As a result, Big Hug – a UK brewer with social purpose baked into its DNA – realised that goodwill alone wasn’t enough after a decade in business. To scale its mission and become a fully positive impact business, where every pint contributes to both people and the planet, it needed an identity that carried both clarity and credibility.

JDO’s task was to give Big Hug a visual system worthy of its ambitions. The resulting rebrand was unveiled at the London Craft Beer Festival, and places purpose front and centre while maintaining the wit and individuality that made the brewery stand out in the first place.

“It’s great being able to support organisations like Only A Pavement Away and YMCA DownsLink Group with two of the beers in our range,” says founder Matt Williams. “But in order to become a 100% positive impact business – where every beer makes a difference – it was crucial to get the rebrand and messaging right.”

Since its launch, Big Hug has donated a portion of the profits from selected beers to charities addressing homelessness and youth disadvantage. The new brand platform, summed up in the tagline ‘Brewing For Better’, expands that ethos across the entire business. Every beer now has a story and a cause, communicated as a defining feature of the design.

“Big Hug came to the table with a strong purpose and loads of personality,” explains JDO design director Dan Bowstead. “Our task was to set the brand up for growth with a bold, clear identity that stayed true to Big Hug’s roots. It was about taking all that wit, energy, and passion for making a difference – and making the brand impossible to ignore.”

Central to the new system is the ‘World Hug’ logo, a graphic mark that doubles as both a rallying symbol of optimism and a stamp of social good. It’s supported by a brand world full of vibrant collage elements and halftone illustrations, nodding to DIY poster culture while staying modern.









The UK craft beer scene has become synonymous with eclectic illustration, offbeat typography and fearless colour. Big Hug’s new identity embraces that energy but channels it through a more coherent system.

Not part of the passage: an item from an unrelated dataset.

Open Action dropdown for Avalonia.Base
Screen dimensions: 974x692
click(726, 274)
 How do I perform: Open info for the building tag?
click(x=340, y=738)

Where previous iterations lacked consistency, the rebrand introduces a unified architecture across cans and bottles, making the range instantly recognisable. Each pack now celebrates flavour and personality, but also carries the narrative of the social cause it supports. It’s a packaging strategy that blends the attention-grabbing instincts of craft with the transparency and purpose increasingly expected by today’s discerning drinkers.

The move reflects wider trends in the craft beer world, where design has become a primary vehicle for storytelling. From Beavertown’s comic-book style to BrewDog’s stripped-back typography, brands are defined as much by their visuals as their recipes. For Big Hug, weaving empathy and activism into that visual language offers a distinctive point of difference.





Williams says: “One of the things JDO told me early on is that they help brands deliver on their promises, bringing ideas to life through powerful, effective experiences that people can see, feel, and believe.

“For me, that’s exactly what they’ve done. Whether it’s on-trade, off-trade, online or in the real world, Big Hug now reflects our mission with endless optimism and a powerful punch.”

The work arrives at a moment when the UK beer industry is balancing pressures on both ends, with craft saturation on one side and consolidation by global brewers on the other. Independent players must not only compete on taste but also carve identities that resonate emotionally and ethically, and Big Hug’s rebrand positions it firmly in that territory.

The new look rolled out across pubs, retailers and online this month, and with it, Big Hug is hoping to inspire not just repeat purchases, but repeat acts of good.